══ INFORMATION GIVEN ══
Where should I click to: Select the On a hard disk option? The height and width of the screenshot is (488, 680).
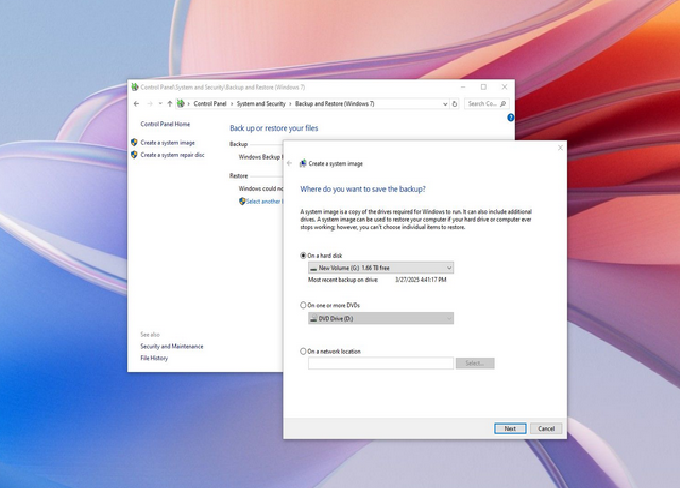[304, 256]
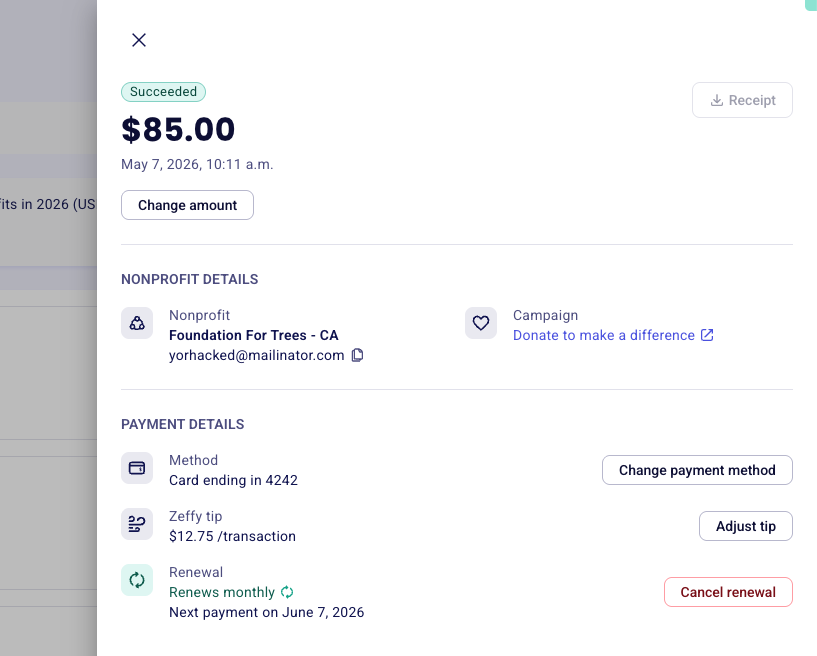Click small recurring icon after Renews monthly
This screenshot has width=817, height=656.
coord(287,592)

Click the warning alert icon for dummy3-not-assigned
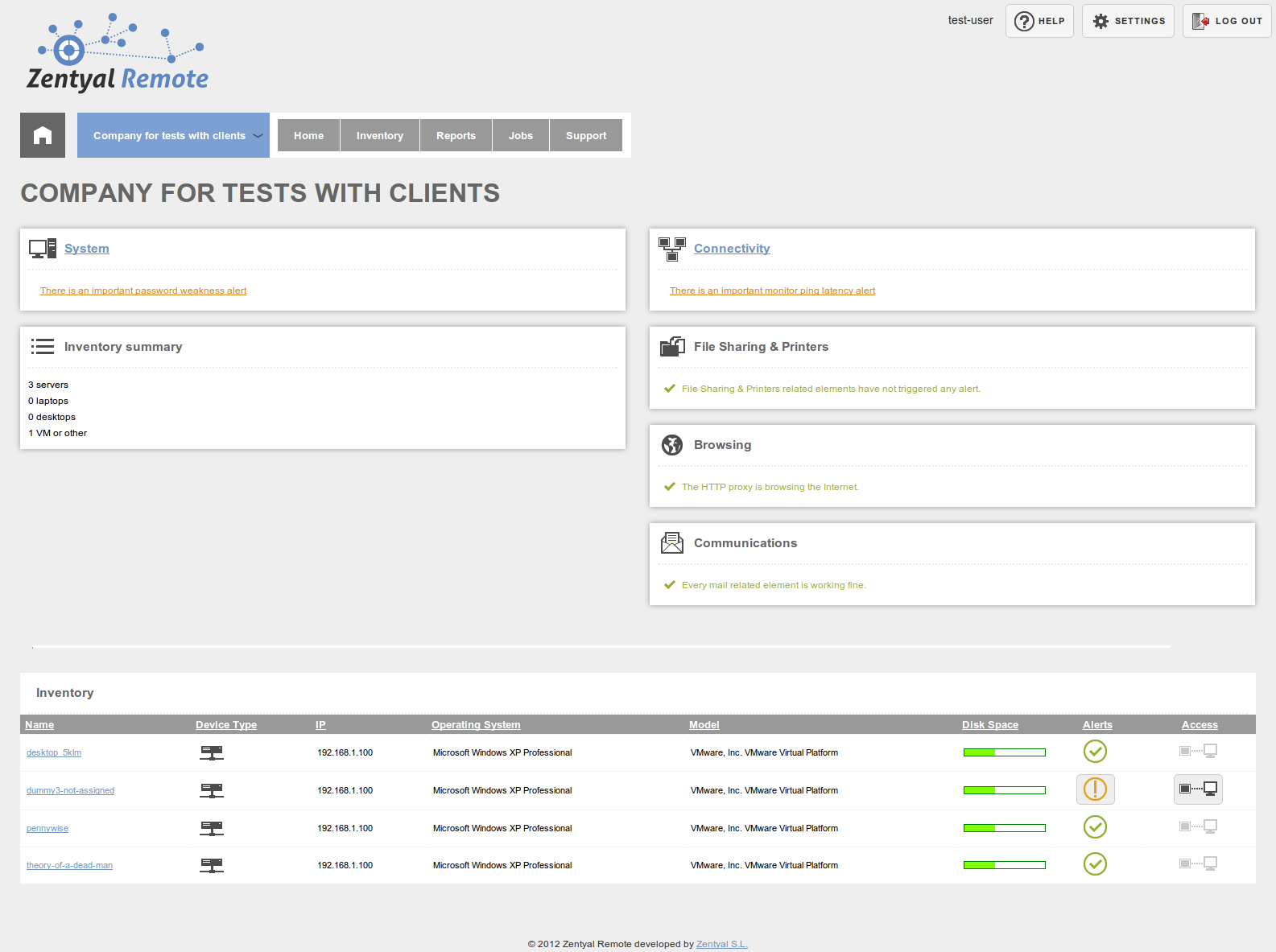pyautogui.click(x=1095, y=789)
═══
Word for word, repeat only the lines from the line containing "Click the warning" through the end of the data, without any pictures.

Click the warning alert icon for dummy3-not-assigned
pyautogui.click(x=1095, y=789)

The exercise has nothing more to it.